CLIMA DE TENSÃO NA ASSOCIAÇÃO 3 DE JULHO: FAMÍLIA É ALVO DE INTIMIDAÇÃO E TRABALHADORES COBRA PROVIDÊNCIAS
Um clima de tensão tomou conta da Associação 3 de Julho na madrugada deste sábado. Um trabalhador que acompanha o caso denunciou que uma família teria sido cercada dentro da própria residência por um grupo de pessoas, em uma situação que teria durado aproximadamente dez horas.
Conforme o depoimento, os envolvidos teriam batido com facões contra portas e janelas para amedrontar os moradores e pressionar uma mulher a deixar o sítio onde vive há mais de dez anos. Na residência estavam duas crianças com deficiência neurológica, e uma delas precisou ser medicada durante o período de tensão.
O conflito, conforme o depoimento, se arrasta há mais de dois anos e teria começado após um desentendimento entre a moradora e integrantes da diretoria da associação.

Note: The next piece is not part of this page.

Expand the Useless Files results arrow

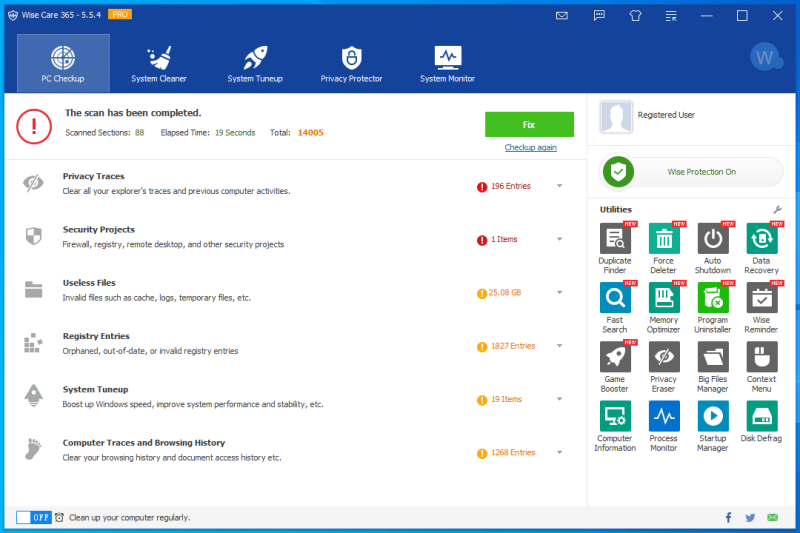559,293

O trabalhador conta que ela teria passado a sofrer pressão para deixar o local, onde mantém uma área produtiva com plantações de café e pimenta-do-reino. Ele afirma ainda que a mulher não é indígena e que existiria uma tentativa de dividir o terreno entre pessoas ligadas ao grupo envolvido na disputa.
A tensão teria aumentado após uma reunião realizada no domingo passado. De acordo com o trabalhador, os associados foram convocados para uma atividade que teria sido apresentada como uma reunião do departamento jurídico para tratar de contratos.

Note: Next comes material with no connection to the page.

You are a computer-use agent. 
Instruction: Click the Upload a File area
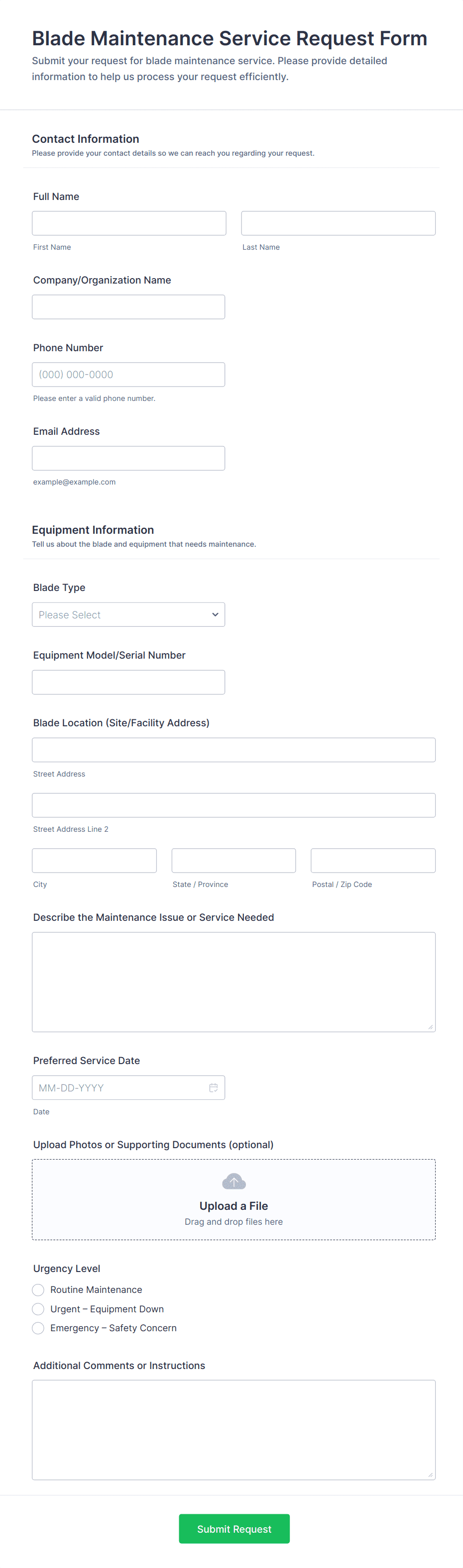click(234, 1199)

No entanto, segundo ele, o encontro teria se transformado em uma espécie de comício, com a apresentação de um advogado que teria feito um discurso de apoio incondicional ao grupo. Ainda conforme o depoimento, após essa reunião, o clima ficou mais tenso e, ontem, sábado, um grupo teria invadido o sítio da mulher para tentar retirá-la do local.
Diante da situação, o trabalhador afirma que conseguiu entrar em contato com a família e, junto com outros associados, foi até o sítio para tentar impedir que o episódio terminasse em violência.
A mobilização teria ocorrido em meio a um ambiente de muita tensão e risco, mas, conforme o depoimento, os associados conseguiram auxiliar os moradores e restabelecer a ordem sem confronto físico ou vítimas fatais.
Ele acrescenta que um homem identificado como ex-segurança de um dos advogados estaria entre os presentes e teria sido visto medindo a área, o que teria levantado a suspeita de uma possível divisão do terreno.
O trabalhador cobra uma atuação das autoridades policiais e do Poder Judiciário diante de um conflito que, conforme afirma, já dura mais de dois anos.
Para ele, a falta de uma solução definitiva mantém as famílias da região expostas a novos episódios de tensão. O caso ganha ainda mais gravidade diante da presença de duas crianças com deficiência neurológica na residência durante a ocorrência.
As informações apresentadas nesta reportagem têm como base o depoimento do trabalhador e devem ser apuradas pelas autoridades competentes, garantindo o direito de manifestação e defesa aos envolvidos.